From: alexsifivetw <alex.chiang@sifive.com>
Date: Mon, 19 Jun 2023 10:05:11 +0000 (-0700)
Subject: Optimize slide_hash using RVV
X-Git-Tag: 2.1.3~4
X-Git-Url: http://git.ipfire.org/cgi-bin/gitweb.cgi?a=commitdiff_plain;h=2f4ebe2bb68380366b90f1db1f3c5b32601130a0;p=thirdparty%2Fzlib-ng.git

Optimize slide_hash using RVV
---

diff --git a/CMakeLists.txt b/CMakeLists.txt
index ef4f239b6..e92d3826f 100644
--- a/CMakeLists.txt
+++ b/CMakeLists.txt
@@ -733,7 +733,7 @@ if(WITH_OPTIM)
                 list(APPEND ZLIB_ARCH_SRCS ${ARCHDIR}/riscv_features.c)
                 # FIXME: we will not set compile flags for riscv_features.c when 
                 # the kernels update hwcap or hwprobe for riscv
-                set(RVV_SRCS ${ARCHDIR}/riscv_features.c ${ARCHDIR}/compare256_rvv.c)
+                set(RVV_SRCS ${ARCHDIR}/riscv_features.c ${ARCHDIR}/compare256_rvv.c ${ARCHDIR}/slide_hash_rvv.c)
                 list(APPEND ZLIB_ARCH_SRCS ${RVV_SRCS})
                 set_property(SOURCE ${RVV_SRCS} PROPERTY COMPILE_FLAGS "${RISCVFLAG} ${NOLTOFLAG}")
             else()
diff --git a/arch/riscv/slide_hash_rvv.c b/arch/riscv/slide_hash_rvv.c
new file mode 100644
index 000000000..1164e89ba
--- /dev/null
+++ b/arch/riscv/slide_hash_rvv.c
@@ -0,0 +1,34 @@
+/* slide_hash_rvv.c - RVV version of slide_hash
+ * Copyright (C) 2023 SiFive, Inc. All rights reserved.

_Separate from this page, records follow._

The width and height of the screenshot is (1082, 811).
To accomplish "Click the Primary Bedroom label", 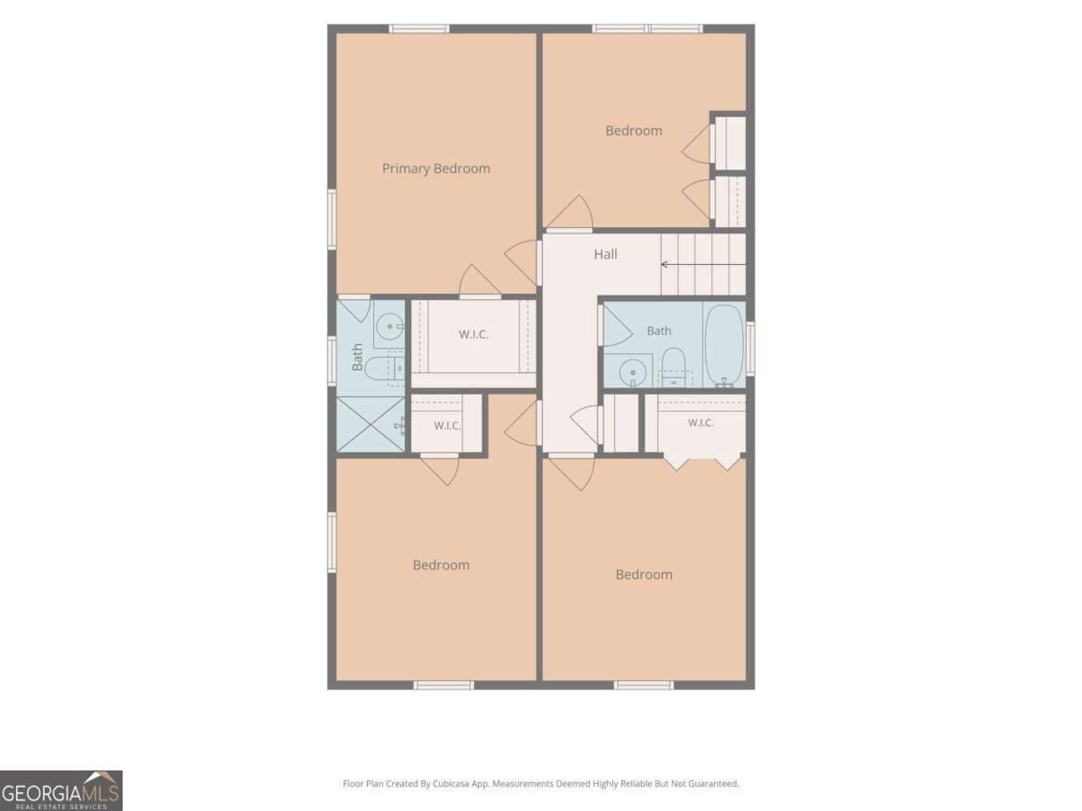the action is (x=436, y=169).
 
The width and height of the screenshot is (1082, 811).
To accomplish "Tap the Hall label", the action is (x=605, y=254).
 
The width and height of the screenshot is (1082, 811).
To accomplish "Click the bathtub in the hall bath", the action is (x=724, y=346).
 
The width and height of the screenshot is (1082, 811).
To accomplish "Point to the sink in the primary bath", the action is (x=390, y=326).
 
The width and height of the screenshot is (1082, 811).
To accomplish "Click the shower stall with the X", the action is (x=371, y=424).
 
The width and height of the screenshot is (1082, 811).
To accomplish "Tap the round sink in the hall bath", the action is (x=632, y=372).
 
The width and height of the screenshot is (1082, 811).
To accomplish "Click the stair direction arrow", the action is (x=703, y=264).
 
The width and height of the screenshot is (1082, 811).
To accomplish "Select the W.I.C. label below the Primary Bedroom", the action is (x=473, y=334).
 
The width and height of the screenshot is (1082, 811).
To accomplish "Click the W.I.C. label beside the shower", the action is (x=447, y=425).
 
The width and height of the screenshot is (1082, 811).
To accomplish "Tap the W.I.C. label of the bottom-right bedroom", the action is (x=701, y=423).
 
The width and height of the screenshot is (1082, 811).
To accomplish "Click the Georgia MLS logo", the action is (x=61, y=790).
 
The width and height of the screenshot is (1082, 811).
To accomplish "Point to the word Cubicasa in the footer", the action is (x=451, y=783).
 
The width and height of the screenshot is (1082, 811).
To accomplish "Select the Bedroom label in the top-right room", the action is (x=634, y=131).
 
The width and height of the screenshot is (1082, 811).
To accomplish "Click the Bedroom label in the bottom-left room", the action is (x=441, y=565).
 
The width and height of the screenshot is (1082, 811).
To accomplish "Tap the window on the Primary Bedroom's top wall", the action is (x=419, y=29).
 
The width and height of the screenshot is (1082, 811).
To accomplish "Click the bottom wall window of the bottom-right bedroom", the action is (x=643, y=685).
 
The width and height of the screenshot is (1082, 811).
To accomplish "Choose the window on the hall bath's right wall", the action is (x=750, y=349).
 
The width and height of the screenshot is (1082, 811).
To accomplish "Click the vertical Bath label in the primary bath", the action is (x=357, y=357).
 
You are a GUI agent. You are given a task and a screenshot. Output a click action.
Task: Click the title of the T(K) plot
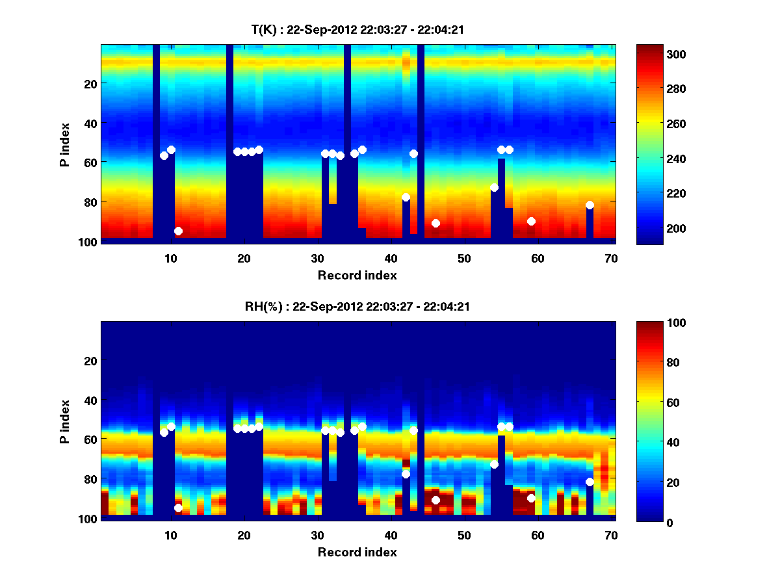point(358,29)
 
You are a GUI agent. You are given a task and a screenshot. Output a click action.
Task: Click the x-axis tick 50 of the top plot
point(464,258)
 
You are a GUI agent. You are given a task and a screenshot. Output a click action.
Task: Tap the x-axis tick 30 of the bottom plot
point(317,536)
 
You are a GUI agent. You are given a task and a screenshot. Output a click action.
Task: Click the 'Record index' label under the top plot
point(358,275)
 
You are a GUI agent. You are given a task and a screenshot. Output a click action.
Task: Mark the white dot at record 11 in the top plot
point(178,231)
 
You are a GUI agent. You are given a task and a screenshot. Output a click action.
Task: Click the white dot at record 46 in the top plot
point(436,223)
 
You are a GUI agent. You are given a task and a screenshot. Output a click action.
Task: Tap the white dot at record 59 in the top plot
point(531,221)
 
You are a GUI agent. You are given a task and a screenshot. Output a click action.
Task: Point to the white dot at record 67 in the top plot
point(590,205)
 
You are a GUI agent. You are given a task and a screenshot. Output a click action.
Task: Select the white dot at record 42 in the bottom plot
point(406,474)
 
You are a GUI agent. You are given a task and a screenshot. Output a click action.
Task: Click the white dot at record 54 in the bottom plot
point(494,464)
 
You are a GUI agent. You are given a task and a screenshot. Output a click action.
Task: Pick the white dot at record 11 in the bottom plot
point(178,508)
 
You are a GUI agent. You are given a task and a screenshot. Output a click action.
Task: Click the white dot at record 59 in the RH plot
point(531,498)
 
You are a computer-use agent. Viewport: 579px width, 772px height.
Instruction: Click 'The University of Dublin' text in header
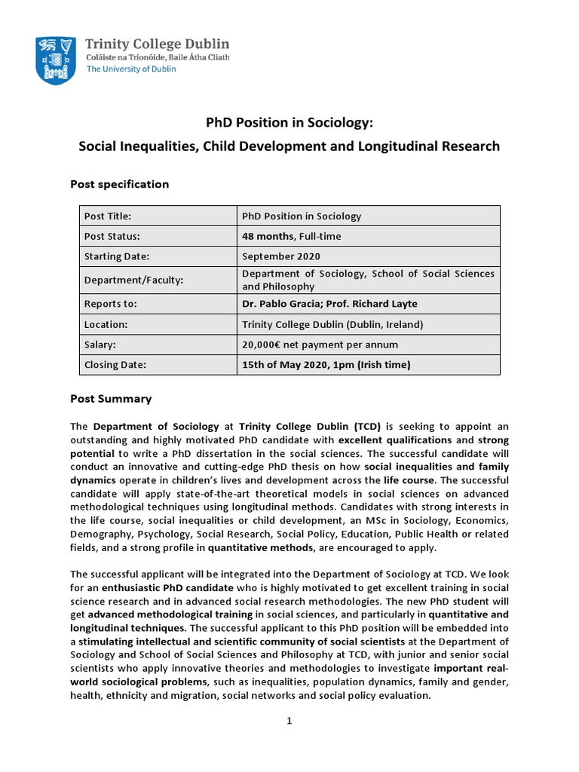tap(131, 69)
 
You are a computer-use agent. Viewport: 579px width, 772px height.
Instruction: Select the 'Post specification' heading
tap(119, 184)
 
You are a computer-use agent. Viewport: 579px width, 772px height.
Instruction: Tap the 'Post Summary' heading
tap(111, 399)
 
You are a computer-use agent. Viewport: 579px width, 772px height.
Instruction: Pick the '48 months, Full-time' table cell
tap(291, 236)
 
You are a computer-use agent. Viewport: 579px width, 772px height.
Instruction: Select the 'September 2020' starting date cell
tap(281, 256)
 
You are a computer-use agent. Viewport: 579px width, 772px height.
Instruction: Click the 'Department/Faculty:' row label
tap(134, 280)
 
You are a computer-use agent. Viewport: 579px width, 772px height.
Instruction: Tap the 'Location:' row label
tap(106, 324)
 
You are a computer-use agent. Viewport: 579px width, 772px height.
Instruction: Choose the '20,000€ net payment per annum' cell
tap(320, 345)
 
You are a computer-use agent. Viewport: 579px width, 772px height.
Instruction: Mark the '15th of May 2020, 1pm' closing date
tap(326, 365)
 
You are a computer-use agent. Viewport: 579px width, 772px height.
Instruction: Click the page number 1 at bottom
tap(289, 721)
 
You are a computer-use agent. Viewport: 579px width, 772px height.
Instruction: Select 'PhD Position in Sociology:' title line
tap(290, 122)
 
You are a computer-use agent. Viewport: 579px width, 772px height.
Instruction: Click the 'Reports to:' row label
tap(111, 304)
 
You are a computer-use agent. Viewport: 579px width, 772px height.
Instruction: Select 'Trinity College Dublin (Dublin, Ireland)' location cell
tap(332, 324)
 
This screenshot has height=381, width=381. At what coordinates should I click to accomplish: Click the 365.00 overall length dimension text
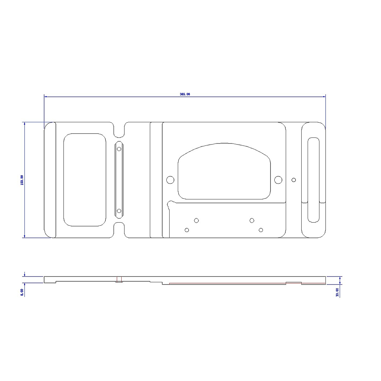[185, 94]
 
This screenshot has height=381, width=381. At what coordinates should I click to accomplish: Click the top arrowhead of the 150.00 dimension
[24, 124]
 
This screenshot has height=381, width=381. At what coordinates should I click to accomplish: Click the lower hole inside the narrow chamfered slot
[119, 211]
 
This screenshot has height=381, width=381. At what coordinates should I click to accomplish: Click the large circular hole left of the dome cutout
[170, 180]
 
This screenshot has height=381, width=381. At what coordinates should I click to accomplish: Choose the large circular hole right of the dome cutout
[278, 180]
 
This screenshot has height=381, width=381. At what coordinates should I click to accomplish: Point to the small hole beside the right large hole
[294, 180]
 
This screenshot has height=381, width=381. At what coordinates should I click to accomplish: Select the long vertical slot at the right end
[314, 180]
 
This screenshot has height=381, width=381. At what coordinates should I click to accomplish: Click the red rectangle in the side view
[119, 279]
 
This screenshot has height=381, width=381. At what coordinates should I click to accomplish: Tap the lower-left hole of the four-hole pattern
[187, 230]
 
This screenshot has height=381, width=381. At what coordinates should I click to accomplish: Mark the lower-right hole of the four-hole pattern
[261, 230]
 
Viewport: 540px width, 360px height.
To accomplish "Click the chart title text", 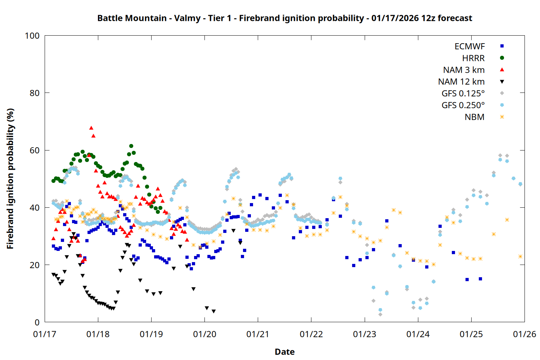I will click(x=284, y=18).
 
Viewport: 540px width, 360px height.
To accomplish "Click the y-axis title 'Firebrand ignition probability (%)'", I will click(x=10, y=179).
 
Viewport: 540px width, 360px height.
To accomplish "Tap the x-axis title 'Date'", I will click(x=284, y=352).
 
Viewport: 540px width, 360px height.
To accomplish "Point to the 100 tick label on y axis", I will click(x=32, y=36).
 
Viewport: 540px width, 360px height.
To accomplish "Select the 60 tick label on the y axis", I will click(x=35, y=150).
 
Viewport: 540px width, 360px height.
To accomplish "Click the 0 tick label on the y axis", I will click(x=37, y=323).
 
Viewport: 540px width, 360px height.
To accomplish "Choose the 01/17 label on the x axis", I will click(x=45, y=334).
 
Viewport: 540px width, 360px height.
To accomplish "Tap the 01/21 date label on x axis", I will click(x=258, y=334).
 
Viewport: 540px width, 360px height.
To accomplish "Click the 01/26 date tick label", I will click(x=524, y=334).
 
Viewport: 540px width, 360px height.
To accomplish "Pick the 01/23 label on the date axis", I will click(x=364, y=334).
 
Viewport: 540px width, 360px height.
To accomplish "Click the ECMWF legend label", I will click(x=469, y=46).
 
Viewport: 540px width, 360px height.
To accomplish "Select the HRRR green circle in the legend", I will click(x=502, y=58).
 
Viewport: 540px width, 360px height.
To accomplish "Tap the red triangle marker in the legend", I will click(x=502, y=69).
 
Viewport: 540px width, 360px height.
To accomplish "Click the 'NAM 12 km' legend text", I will click(x=461, y=82).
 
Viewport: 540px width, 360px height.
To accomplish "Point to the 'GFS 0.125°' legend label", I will click(x=463, y=94).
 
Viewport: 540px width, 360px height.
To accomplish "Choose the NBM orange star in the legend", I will click(x=502, y=117).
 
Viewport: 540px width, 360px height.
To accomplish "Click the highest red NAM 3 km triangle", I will click(x=91, y=128).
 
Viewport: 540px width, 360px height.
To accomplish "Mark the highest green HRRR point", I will click(x=131, y=146).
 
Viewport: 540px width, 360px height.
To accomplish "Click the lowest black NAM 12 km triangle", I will click(x=213, y=311).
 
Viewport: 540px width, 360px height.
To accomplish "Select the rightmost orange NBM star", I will click(x=520, y=256).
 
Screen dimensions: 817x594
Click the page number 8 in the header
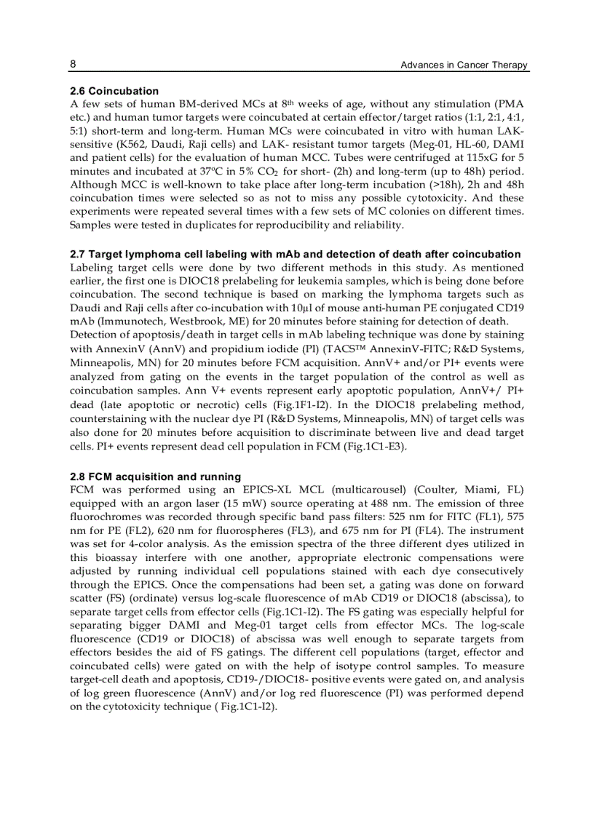coord(73,64)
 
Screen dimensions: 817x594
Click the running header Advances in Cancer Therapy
coord(464,65)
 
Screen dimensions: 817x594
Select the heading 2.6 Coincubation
coord(114,91)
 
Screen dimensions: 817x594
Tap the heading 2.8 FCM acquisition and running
coord(151,477)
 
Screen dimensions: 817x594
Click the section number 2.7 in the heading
coord(77,254)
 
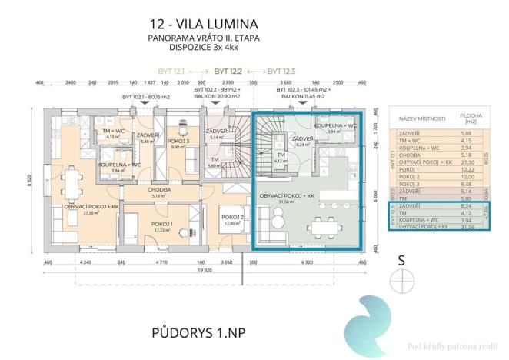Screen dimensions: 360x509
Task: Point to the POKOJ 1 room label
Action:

+ * Contributed by Alex Chiang <alex.chiang@sifive.com>
+ * For conditions of distribution and use, see copyright notice in zlib.h
+ */
+
+#ifdef RISCV_RVV
+
+#include <riscv_vector.h>
+
+#include "../../zbuild.h"
+#include "../../deflate.h"
+
+static inline void slide_hash_chain(Pos *table, uint32_t entries, uint16_t wsize) {
+    size_t vl;
+    while (entries > 0) {
+        vl = __riscv_vsetvl_e16m4(entries);
+        vuint16m4_t v_tab = __riscv_vle16_v_u16m4(table, vl);
+        vuint16m4_t v_diff = __riscv_vsub_vx_u16m4(v_tab, wsize, vl);
+        vbool4_t mask = __riscv_vmsltu_vx_u16m4_b4(v_tab, wsize, vl);
+        v_tab = __riscv_vmerge_vxm_u16m4(v_diff, 0, mask, vl);
+        __riscv_vse16_v_u16m4(table, v_tab, vl);
+        table += vl, entries -= vl;
+    }
+}
+
+Z_INTERNAL void slide_hash_rvv(deflate_state *s) {
+    uint16_t wsize = (uint16_t)s->w_size;
+
+    slide_hash_chain(s->head, HASH_SIZE, wsize);
+    slide_hash_chain(s->prev, wsize, wsize);
+}
+
+#endif // RISCV_RVV
diff --git a/cpu_features.h b/cpu_features.h
index fb43d90a2..f47ddf0d4 100644
--- a/cpu_features.h
+++ b/cpu_features.h
@@ -267,6 +267,9 @@ extern void slide_hash_vmx(deflate_state *s);
 #if defined(POWER8_VSX)
 extern void slide_hash_power8(deflate_state *s);
 #endif
+#if defined(RISCV_RVV)
+extern void slide_hash_rvv(deflate_state *s);
+#endif
 #ifdef X86_AVX2
 extern void slide_hash_avx2(deflate_state *s);
 #endif
diff --git a/functable.c b/functable.c
index 60d4137b3..449edaa0b 100644
--- a/functable.c
+++ b/functable.c
@@ -208,6 +208,7 @@ static void init_functable(void) {
         ft.compare256 = &compare256_rvv;
         ft.longest_match = &longest_match_rvv;
         ft.longest_match_slow = &longest_match_slow_rvv;
+        ft.slide_hash = &slide_hash_rvv;
     }
 #endif
 
diff --git a/test/benchmarks/benchmark_slidehash.cc b/test/benchmarks/benchmark_slidehash.cc
index 238cc1f65..b5ab45616 100644
--- a/test/benchmarks/benchmark_slidehash.cc
+++ b/test/benchmarks/benchmark_slidehash.cc
@@ -77,7 +77,9 @@ BENCHMARK_SLIDEHASH(power8, slide_hash_power8, test_cpu_features.power.has_arch_
 #ifdef PPC_VMX
 BENCHMARK_SLIDEHASH(vmx, slide_hash_vmx, test_cpu_features.power.has_altivec);
 #endif
-
+#ifdef RISCV_RVV
+BENCHMARK_SLIDEHASH(rvv, slide_hash_rvv, test_cpu_features.riscv.has_rvv);
+#endif
 #ifdef X86_SSE2
 BENCHMARK_SLIDEHASH(sse2, slide_hash_sse2, test_cpu_features.x86.has_sse2);
 #endif